→ **DOCUMENT SECTION**:
####

“Perhaps home is not a place but simply an irrevocable condition.” [James Baldwin]
I recently read a post about one writer’s experience with moving to university and living there. The post came at a good time, a time when I had been in the throes of packing and moving (again). Every year since starting college in 2002, I have moved. This is not new for anyone who dorms; each summer you pack up all of your things, unpack it in your tiny dorm room, and then re-pack everything when you go home for the summer. There is also a mini-packing that has to be done for the month-long winter breaks. I also moved house a total of five times during medical school. This is not as many times as other students who may have had to do rotations in other cities. They had to pack up their entire lives for six-, eight-, or twelve-week stretches, then move all over again. Talk about tiring! Then comes residency — the cross-country move from Philadelphia to New Orleans was no easy task. Luckily I had a mutual friend and future residency colleague help me immensely by looking at apartments for me. I also had no furniture to move, but dealing with shipping my car while my mom and I flew down to New Orleans was one major wad of stress. I don’t ever want to ship my car again, if I can help it!
I stayed at the same apartment for the first two years of residency — the first time I actually experienced a taste of permanence in where I lived. However, this was always overshadowed by the reality that three years of residency itself is impermanent. Even if I stayed in New Orleans after residency, I would have eventually wanted to buy a home rather than continue to rent. But for the time being, staying put for two years in a row was lovely. My apartment felt mine and truly felt like a home.
After getting married between second and third year of residency, we decided to move to a new place that would better accommodate two people. We moved into a two-bedroom, still in the same neighborhood, so it didn’t feel like we strayed very far (although I tend to drop more-than-subtle hints every now and then to my husband that looking back, the old place was incredible and it would have been peachy to stay there. But change is good, and every experience is a learning opportunity).
Of course, with the end of third year came the end of residency and the beginning of a new job and new life in Charlotte. We packed up again (although this time we had the help of movers) and moved to South Carolina for the summer. The majority of our things remained in boxes in my husband’s parents’ garage, but nonetheless it quickly felt like home. Of course that too was temporary; after eight short weeks, we rounded up our things again and moved to our new apartment in Charlotte.

####

→ **AVAILABLE DATA**:
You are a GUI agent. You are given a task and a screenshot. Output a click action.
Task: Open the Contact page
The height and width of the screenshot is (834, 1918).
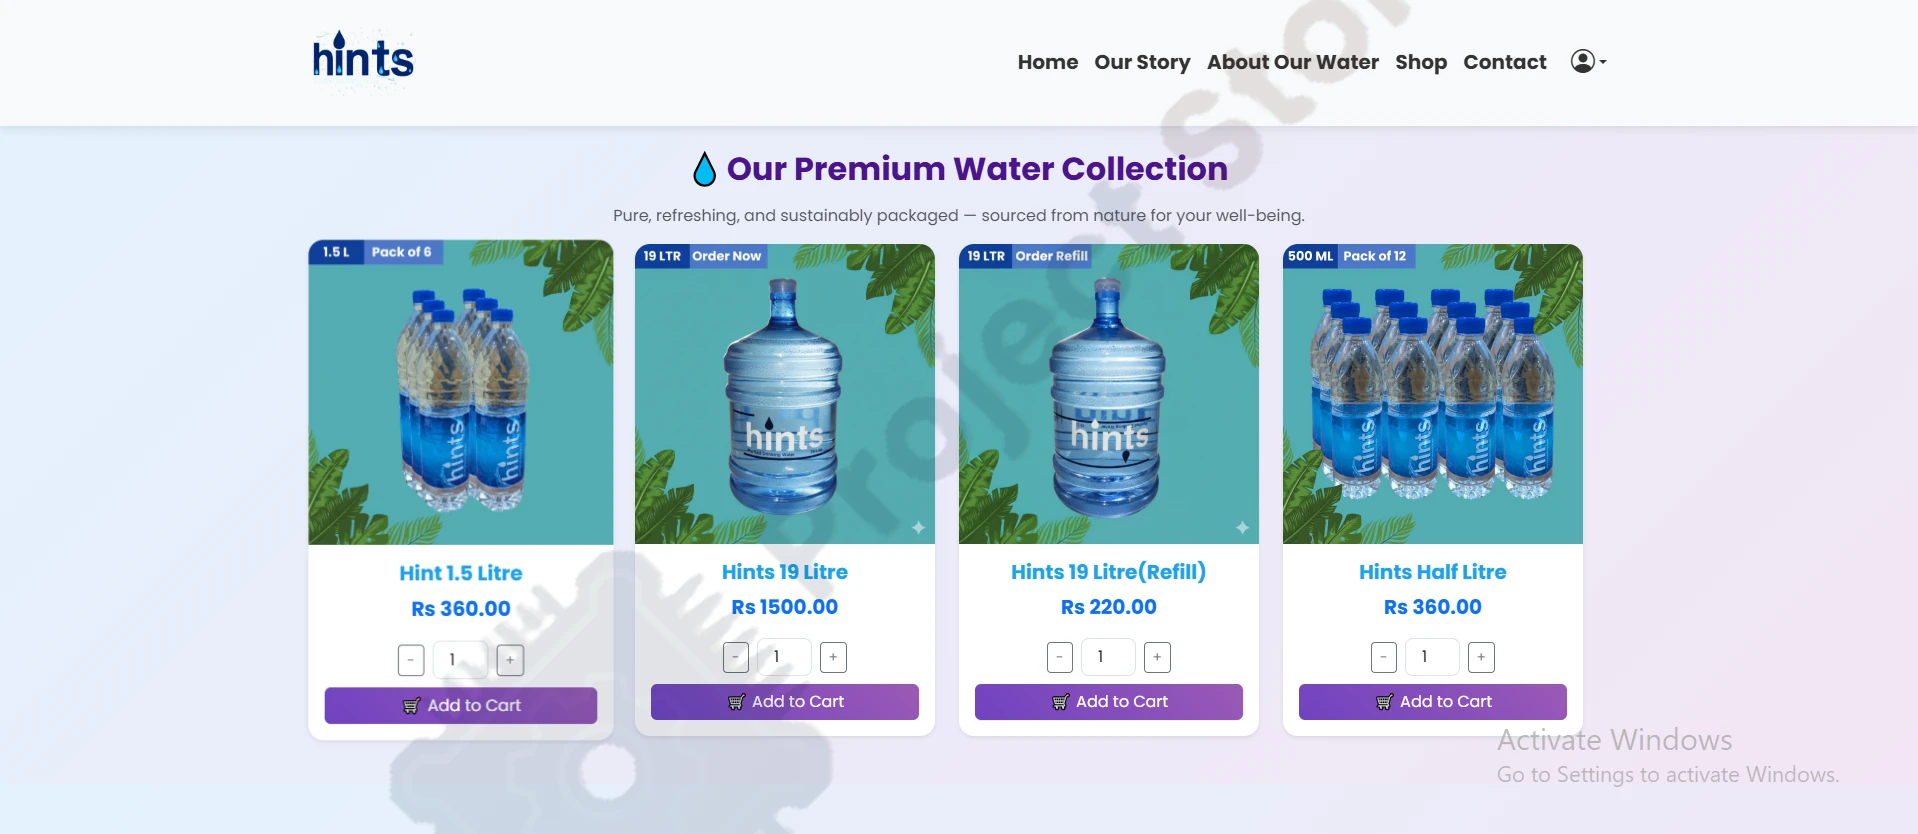tap(1504, 62)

####

Answer these from the text on moving, one per line:
(a) In what year did the writer start college?
(b) How many times did the writer move house during medical school?
(c) In which state did the couple spend the summer before moving to Charlotte, and for how many weeks?

→ **OUTPUT**:
(a) 2002
(b) Five times
(c) South Carolina, for eight weeks